Ainda que os propósitos da lei sejam louváveis, as suas normas mereceriam uma transição mais gradual e lenta. Primeiramente, poderiam ser obrigatórias somente a partir da vigência do novo decreto, que estabeleceu os órgãos responsáveis e os procedimentos de solicitação de aprovação. Em segundo lugar, melhor seria que houvesse o prazo de um ano para a pretendida adaptação, onde essas situações de construção de imagem poderiam ser destacadas de outras, onde existe apenas o apelo publicitário.

Essa simples providência, por sinal, respeitaria situações contratuais existentes que não podem ser simplesmente ignoradas, sob pena de indenização por parte do poder público. Em terceiro lugar, um período mais longo de implantação permitiria às próprias autoridades identificar todas as situações existentes, abrindo margem a interpretações mais inteligentes e diferenciadas das novas regras.

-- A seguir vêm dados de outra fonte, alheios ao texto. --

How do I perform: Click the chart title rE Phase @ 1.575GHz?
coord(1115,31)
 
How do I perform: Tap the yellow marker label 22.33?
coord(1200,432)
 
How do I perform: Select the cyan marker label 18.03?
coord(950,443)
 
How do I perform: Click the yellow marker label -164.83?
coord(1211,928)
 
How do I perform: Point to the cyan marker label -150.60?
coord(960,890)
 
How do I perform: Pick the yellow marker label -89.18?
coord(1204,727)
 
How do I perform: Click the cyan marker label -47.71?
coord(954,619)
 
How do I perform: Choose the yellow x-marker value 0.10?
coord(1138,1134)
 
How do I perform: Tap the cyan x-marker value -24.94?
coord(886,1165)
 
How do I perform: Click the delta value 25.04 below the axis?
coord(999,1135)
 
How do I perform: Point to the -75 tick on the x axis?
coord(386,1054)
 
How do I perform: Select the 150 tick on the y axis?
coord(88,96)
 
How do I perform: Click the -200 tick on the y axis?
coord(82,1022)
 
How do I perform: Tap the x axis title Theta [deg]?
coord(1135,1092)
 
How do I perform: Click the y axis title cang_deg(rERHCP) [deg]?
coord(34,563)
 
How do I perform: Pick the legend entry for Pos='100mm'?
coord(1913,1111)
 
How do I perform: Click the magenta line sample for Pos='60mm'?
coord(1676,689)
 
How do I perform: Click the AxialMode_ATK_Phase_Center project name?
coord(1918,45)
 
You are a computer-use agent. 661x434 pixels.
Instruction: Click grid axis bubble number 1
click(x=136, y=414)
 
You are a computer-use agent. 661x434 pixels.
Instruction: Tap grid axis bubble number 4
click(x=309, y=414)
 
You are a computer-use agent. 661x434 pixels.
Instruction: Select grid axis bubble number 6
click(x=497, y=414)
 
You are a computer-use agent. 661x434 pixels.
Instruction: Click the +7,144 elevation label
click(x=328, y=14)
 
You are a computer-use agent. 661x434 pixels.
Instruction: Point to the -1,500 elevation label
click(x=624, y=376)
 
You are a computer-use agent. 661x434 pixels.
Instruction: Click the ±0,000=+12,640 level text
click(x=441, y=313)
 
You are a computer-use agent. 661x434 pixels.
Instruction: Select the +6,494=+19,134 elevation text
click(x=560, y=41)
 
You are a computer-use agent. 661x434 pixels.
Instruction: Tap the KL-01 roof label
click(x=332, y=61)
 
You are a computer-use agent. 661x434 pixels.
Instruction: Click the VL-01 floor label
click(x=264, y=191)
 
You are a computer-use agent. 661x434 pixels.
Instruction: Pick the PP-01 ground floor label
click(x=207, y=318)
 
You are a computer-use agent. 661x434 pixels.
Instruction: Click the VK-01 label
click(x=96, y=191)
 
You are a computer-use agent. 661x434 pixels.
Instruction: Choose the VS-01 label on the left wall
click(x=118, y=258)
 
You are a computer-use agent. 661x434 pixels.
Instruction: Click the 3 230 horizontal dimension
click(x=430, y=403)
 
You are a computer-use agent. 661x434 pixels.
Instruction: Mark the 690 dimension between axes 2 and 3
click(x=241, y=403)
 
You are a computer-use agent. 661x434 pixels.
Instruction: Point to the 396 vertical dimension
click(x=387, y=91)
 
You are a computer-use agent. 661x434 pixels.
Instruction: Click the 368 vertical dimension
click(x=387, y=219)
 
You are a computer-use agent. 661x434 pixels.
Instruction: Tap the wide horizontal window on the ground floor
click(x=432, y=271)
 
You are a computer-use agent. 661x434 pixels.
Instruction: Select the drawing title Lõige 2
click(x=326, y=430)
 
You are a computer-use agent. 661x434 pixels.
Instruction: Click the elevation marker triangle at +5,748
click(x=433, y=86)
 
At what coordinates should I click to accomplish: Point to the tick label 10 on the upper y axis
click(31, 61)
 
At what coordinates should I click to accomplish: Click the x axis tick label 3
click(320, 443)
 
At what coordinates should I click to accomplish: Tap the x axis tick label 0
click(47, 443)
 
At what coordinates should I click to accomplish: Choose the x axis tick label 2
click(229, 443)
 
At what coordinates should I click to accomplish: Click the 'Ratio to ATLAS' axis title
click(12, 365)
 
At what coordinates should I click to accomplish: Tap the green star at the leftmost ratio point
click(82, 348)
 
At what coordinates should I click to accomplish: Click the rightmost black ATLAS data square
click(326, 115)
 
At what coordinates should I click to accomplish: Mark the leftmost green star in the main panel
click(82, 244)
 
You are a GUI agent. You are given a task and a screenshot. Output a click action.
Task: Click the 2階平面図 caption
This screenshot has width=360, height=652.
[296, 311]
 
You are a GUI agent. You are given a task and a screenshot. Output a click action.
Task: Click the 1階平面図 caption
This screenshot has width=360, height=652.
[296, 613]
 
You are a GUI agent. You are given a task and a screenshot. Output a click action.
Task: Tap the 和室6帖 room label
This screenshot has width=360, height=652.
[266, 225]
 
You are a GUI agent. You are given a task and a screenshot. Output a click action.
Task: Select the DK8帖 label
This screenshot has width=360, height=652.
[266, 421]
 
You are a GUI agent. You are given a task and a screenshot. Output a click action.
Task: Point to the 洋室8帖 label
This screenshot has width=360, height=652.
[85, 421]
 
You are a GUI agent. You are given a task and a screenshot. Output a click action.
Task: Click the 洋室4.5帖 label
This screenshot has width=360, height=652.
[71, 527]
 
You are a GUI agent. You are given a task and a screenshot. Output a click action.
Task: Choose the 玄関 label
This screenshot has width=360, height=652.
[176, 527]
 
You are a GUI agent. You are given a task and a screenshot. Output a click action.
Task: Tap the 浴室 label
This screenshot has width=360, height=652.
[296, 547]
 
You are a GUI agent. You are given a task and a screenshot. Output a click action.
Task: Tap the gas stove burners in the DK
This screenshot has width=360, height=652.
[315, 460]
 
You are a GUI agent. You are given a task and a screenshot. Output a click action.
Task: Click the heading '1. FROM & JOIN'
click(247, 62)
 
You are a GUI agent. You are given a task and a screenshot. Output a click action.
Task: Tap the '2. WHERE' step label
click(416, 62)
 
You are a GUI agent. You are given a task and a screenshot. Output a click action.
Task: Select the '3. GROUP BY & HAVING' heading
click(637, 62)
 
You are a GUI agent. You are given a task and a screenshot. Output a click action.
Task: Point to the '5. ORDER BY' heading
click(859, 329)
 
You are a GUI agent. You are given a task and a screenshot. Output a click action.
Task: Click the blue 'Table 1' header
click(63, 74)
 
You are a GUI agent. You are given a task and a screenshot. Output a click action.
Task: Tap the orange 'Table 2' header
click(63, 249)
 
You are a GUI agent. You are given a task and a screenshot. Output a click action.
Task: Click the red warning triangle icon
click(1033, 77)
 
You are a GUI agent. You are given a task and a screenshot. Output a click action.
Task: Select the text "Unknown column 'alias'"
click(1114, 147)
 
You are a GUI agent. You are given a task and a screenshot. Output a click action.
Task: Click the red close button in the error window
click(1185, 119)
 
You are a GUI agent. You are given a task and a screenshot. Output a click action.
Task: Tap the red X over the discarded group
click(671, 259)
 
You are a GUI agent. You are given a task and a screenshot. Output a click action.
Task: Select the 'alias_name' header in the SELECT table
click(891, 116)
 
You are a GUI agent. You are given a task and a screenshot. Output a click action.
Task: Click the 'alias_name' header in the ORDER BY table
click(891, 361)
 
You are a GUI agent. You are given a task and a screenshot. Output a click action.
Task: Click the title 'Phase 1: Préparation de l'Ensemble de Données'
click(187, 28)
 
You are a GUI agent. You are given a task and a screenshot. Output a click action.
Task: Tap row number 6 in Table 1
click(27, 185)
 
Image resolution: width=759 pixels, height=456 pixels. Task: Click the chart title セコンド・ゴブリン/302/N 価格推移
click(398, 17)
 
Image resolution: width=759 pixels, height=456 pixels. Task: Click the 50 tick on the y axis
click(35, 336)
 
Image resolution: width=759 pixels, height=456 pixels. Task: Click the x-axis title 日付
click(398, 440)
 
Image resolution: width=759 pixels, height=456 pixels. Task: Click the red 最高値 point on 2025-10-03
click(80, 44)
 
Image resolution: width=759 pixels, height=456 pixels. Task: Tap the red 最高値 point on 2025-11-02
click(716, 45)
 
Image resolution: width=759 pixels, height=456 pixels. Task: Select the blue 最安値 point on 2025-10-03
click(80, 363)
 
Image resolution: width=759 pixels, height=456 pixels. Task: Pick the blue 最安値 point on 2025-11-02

Ou seja, por qualquer ângulo que se olhe seria mais prudente um período mais lato de adaptação. Sob o ponto de vista estritamente jurídico, há que se respeitar o direito adquirido e o ato jurídico perfeito. Essa precipitação da lei não se justifica já que a cidade conviveu todos esses anos com a situação atual, nada impedindo que haja uma transição inteligente e ordenada para a nova realidade propugnada. Finalmente, não podemos desprezar a competência constitucional do município para estabelecer regras tão abrangentes sobre imóveis particulares.

O uso da propriedade, nos termos da Constituição, sofre limitações em nome do interesse público. Porém, essas restrições não podem ser de molde a ferir direitos constitucionalmente assegurados aos cidadãos, tampouco a invadir competências de outros níveis de governo. Vale ressaltar que é o Código Civil — lei nacional aplicável à União, aos estados e aos municípios — que regula a propriedade imóvel.